Entre 1789 e 1889, Gros diz que Nietzsche vive de três pequenas pensões que o sustentam de modo modesto e permitem que pague o trem que o leva da montanha ao mar, e vice-versa. Ele caminha sozinho por essas regiões e escreve “O andarilho e sua sombra” e escreve nesse meio tempo “O mar e o céu puro! Como pude torturar-me tanto antes?”, diz em janeiro de 1881. Gros diz que nesse período, enquanto caminha, compõe ao ar livre, imagina, se fascina pelo que se apresenta em seus passeios. É nesse período que escreve seus maiores livros, como Aurora, Genealogia da Moral, A Gaia Ciência,  Além do Bem e do Mal, além de Zaratustra. Ele é como eu, solitário e viajante durante suas dez horas diárias de caminhadas. É verdade que eu ando apenas meia hora, já que o joelho e as dores pelo corpo não permitem mais do que isso, mas a caminhada é para mim como é para Nietzsche, a condição para criar uma obra. Ela não me distrai do trabalho simplesmente porque não trabalho mais, sou um simples aposentado.  Diz o filósofo em A Gaia Ciência: “não somos daqueles que só têm em meio aos livros, estimulados por livros, que vêm a ter pensamentos – é nosso hábito pensar ao ar livre, andando saltando, subindo, dançando, preferivelmente em montes solitários, ou próximo ao mar, onde mesmo as trilhas se tornam pensativas” (p. 21).

Quando diz isso, Nietzsche quer que tenhamos pensamentos na caminhada enquanto respiramos. Gros se refere ao valor que o filósofo dá aos livros vivos, os que exalam não um cheiro de mofo, mas o ar vivo do exterior, o vento das montanhas, o ar fresco, sem saturação que a erudição provoca.  A caminhada que inspira pensar sugere buscar por uma luz diferente em cada reflexão. “As bibliotecas são sempre escuras demais, tudo converge para obstruir a luz do dia. Outros livros refletem a luz contundente das montanhas ou o brilho do mar sob o sol. Assim, o mar, ao nos incentivar a caminhar em seu litoral, na linha que divide a terra da água, nos permite pensar livremente e divagar. Isso significa que a caminhada nos propõe libertar-nos das amarras e liberar o próprio pensamento, incluindo o alheio, por meio da troca de experiências. A livre caminhada permite libertar o pensamento, sentencia. Quanto mais leve é um pensamento, mais ele se eleva, torna-se profundo porque está na vertical, vertiginosamente, dos densos pântanos das convicções, da opinião, dos saberes instituídos” (p. 23). Essa não é uma bela metáfora para sugerir à esquerda? De que precisa não apenas parar em determinados momentos sua caminhada, como sugere Careri, mas também torná-la mais leve, como indica Gros, para que possa abandonar seus próprios pântanos, suas próprias convicções, seus próprios saberes instituídos?

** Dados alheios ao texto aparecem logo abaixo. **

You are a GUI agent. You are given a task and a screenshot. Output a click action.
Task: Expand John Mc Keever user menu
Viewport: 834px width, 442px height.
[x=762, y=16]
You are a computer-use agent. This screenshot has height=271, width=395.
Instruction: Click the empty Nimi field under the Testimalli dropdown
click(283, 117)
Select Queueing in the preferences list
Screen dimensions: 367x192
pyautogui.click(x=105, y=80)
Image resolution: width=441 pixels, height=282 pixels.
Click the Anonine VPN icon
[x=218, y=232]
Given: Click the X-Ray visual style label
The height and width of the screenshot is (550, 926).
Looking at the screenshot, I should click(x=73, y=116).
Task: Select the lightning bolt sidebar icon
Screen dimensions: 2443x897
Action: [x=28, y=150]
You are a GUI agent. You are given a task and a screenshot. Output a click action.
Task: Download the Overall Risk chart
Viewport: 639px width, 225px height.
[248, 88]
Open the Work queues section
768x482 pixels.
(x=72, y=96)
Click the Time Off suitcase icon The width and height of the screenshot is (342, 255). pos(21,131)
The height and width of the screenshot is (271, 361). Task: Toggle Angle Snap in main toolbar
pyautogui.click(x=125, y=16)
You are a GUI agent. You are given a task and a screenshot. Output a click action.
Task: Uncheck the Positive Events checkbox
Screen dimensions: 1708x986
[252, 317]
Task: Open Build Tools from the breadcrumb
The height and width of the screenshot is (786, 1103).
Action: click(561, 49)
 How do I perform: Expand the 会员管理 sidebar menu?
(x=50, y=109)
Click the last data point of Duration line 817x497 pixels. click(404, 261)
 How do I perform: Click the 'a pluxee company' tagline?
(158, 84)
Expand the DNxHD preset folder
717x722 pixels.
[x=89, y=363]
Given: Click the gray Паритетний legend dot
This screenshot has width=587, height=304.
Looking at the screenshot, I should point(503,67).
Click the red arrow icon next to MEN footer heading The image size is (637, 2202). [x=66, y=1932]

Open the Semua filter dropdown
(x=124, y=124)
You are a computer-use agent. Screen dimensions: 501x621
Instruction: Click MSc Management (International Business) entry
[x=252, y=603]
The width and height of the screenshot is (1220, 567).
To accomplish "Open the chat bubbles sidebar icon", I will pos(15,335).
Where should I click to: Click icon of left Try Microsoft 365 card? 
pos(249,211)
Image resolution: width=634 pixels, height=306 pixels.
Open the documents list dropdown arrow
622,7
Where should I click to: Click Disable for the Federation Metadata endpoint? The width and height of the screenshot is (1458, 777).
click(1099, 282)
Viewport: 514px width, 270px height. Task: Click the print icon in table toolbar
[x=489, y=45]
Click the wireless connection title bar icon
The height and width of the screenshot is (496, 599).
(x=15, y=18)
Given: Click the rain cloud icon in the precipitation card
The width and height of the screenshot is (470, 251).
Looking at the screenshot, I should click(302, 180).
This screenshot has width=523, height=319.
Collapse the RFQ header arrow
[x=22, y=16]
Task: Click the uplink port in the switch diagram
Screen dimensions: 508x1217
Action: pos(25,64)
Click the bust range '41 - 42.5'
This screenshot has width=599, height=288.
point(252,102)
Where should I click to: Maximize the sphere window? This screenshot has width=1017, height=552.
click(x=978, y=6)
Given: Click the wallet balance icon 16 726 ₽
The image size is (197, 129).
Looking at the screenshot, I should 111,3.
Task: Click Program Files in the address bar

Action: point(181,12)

Caminhar exige um pouco de esforço

É verdade que Nietzsche preferia não apenas caminhadas à beira do mar, mas algo mais desafiador ainda, as caminhadas escalando trilhas de montanhas. Escalava as trilhas atrás das montanhas de Sorrento, em 1876, as trilhas das florestas de Nerval, as trilhas escarpadas que levavam em Nice, ao povoado de Èze. Sempre ao redor de morros ou montanhas, buscava o movimento no alto, onde “o ar é mais vivo, e sobretudo seco, transparente. O pensamento é nítido, o corpo está desperto, fremente” (p. 25). A trajetória política da esquerda é como essa caminhada do filósofo em direção a uma montanha, cada vez mais longe ainda, cada vez mais alta ainda. Para Nietzsche, não se trata apenas de uma caminhada em que não se deve fraquejar, mas de uma caminhada onde o pensamento também precisa se elevar, se tornar novo e ganhar altura. Eu caminho cada vez mais longe na praia, é o que posso fazer; primeiro até o início do Calçadão Kanitã, depois até o prédio verde, e após, vou quase ao Bar Azul. Você não fraqueja porque está envolto em seus pensamentos, e há pensamentos, diz Gros, que só podem surgir a 6 mil pés acima das planícies como há outros que só aparecem ao final de uma caminhada.

É o que diz o autor de Assim Falou Zaratrustra: “Seis mil pés acima do homem e do tempo. Naquele dia, eu caminhava pelos bosques perto do lago de Silvaplana; detive-me junto a um imponente bloco de pedra em forma de pirâmide, pouco distante de Surlei. Então, nesse momento, surgiu em mim esse pensamento” (p. 25). Eu precisei me aposentar para ter tempo para caminhar pela praia e ter liberdade de pensamento; não estou nem próximo dos bosques e dos lagos pelos quais passou Nietzsche, mas ao menos, estou em ambientes que me permitem ter pensamentos livres. Eu não vivo a pressão do meio e do mundo, como vive a esquerda. Ela está lá, nas reuniões partidárias, nos conflitos do congresso, no mundo do enfrentamento radical da extrema direita. Mas a pergunta é: nesses ambientes, será que a esquerda está em condições de ter ao menos uma visão estratégica original?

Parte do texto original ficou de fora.